* Task set:
**A.** Answer each of the following from the post on the Seven Principles of Autarchy:
(i) Which Herculaneum scroll were the principles distilled from, and who wrote it?
(ii) Where were the reasonings about that scroll published?
(iii) According to the third principle, what is evil?
**B.** Write the next part of the post on Philodemus's Seven Principles of Autarchy, starting after the fourth principle.

* Excerpt provided:
--

As many of you must have noticed, and because Herculaneum Day is coming up later this month, I've put together blogs to serve as focused study guides for different aspects of the Philodeman teachings, particularly the central conclusions that many years ago I drew from their reading. I've done so with the scroll on piety and now also with the scroll on property management. Here is the first one:
The Seven Principles of Autarchy are seven general guiding ideas that were distilled from the reasonings about Philodemus of Gadara’s Herculaneum scroll On Property Management which were published in Society of Epicurus. They are guides to aid in memorization of key, useful points that can be gleaned from the scroll, following the Epicurean educational tradition of short, concise summaries of ideas, as well as conversation starters for students of philosophy who want to delve deeper into pragmatic aspects of the tradition–in this case, Epicurean economics. They are:
QuoteDisplay More1. There is a natural measure of wealth (as opposed to the corrupt, cultural measure of wealth), which is tied to natural and necessary desires. Understanding this will provide us with serenity and indifference to profit and loss.
2. There is social wealth in addition to the wealth of things and possessions.
3. Philodemus plainly stated it: the philosopher does not toil. However, we must always remember that toil is evil, not productivity.
4. Association is important in labor. We must choose our company prudently.

--

* Data provided:
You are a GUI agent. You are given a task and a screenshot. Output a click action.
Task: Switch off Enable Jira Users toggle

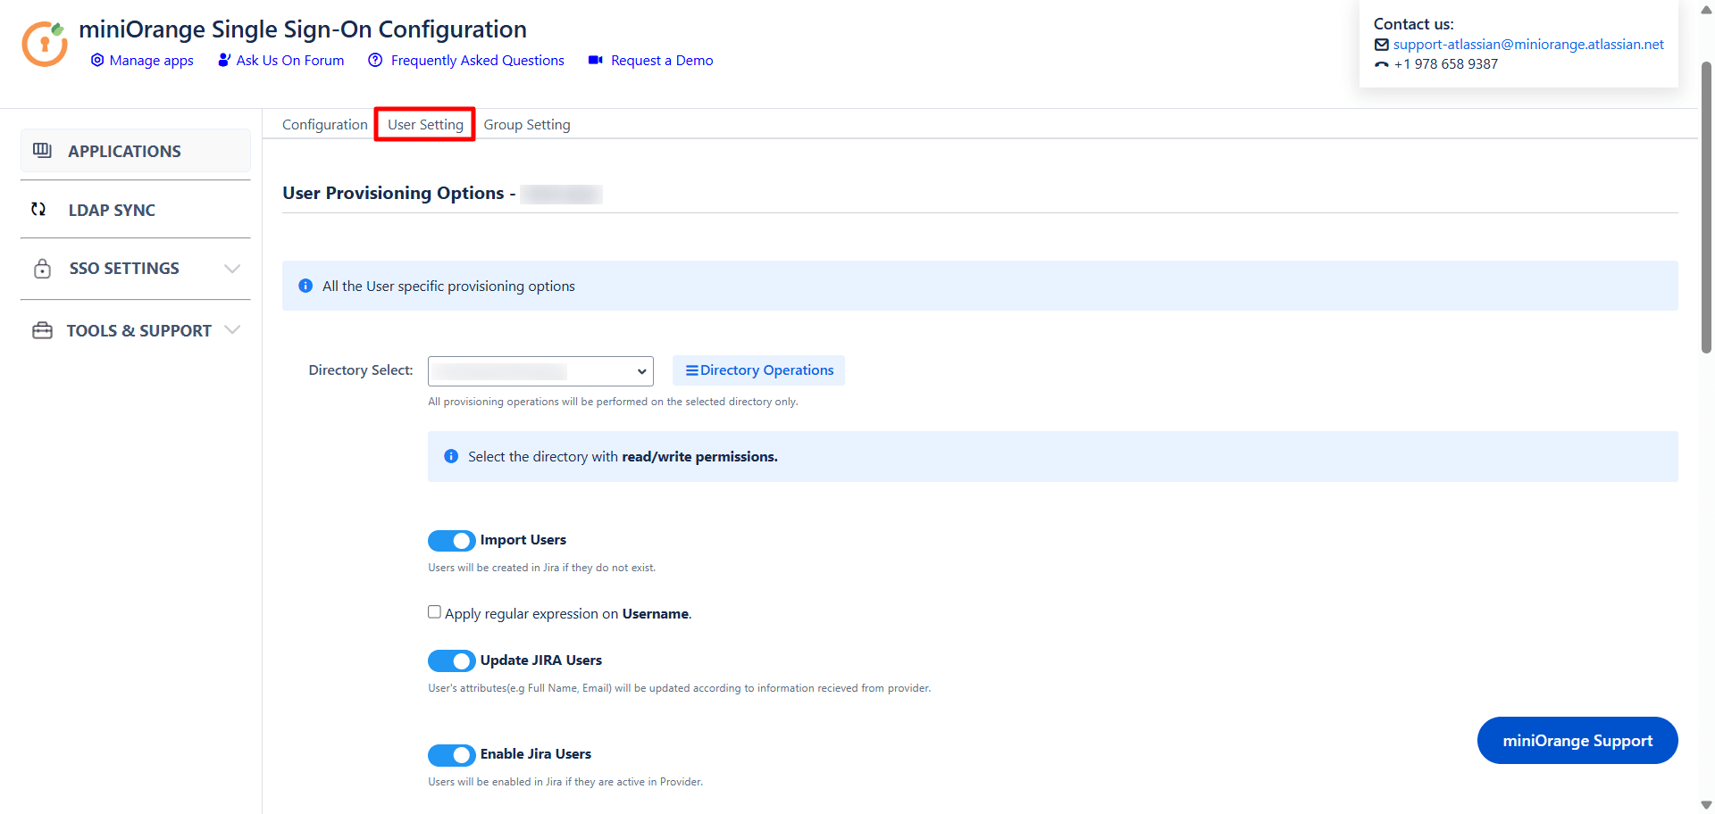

--

* Response list:
**A.**
(i) On Property Management, by Philodemus of Gadara.
(ii) In Society of Epicurus.
(iii) Toil, not productivity.

**B.**
5. Our revenue must more than meet our immediate needs: it must facilitate a life of leisure. Anything less is wage slavery.
6. It’s always prudent to cultivate multiple streams of income, among which deriving fees from teaching philosophy, rental property income and business ownership, which includes gainful employment of others, have special priority.
7. It’s also prudent to have fruitful possessions. The various forms of ownership of means of production is another way to independence that can potentially relieve us of toil.
The first principle is:
There is a natural measure of wealth (as opposed to the corrupt, cultural measure of wealth), which is tied to natural and necessary desires. Understanding this will provide us with serenity and indifference to profit and loss.
Princeton University Study on Money and Happiness
An Epicurean “Measure of Wealth” in Horace, Satires 1.1, by Sergio Yona
The wealth required by nature is limited and is easy to procure;
but the wealth required by vain ideals extends to infinity.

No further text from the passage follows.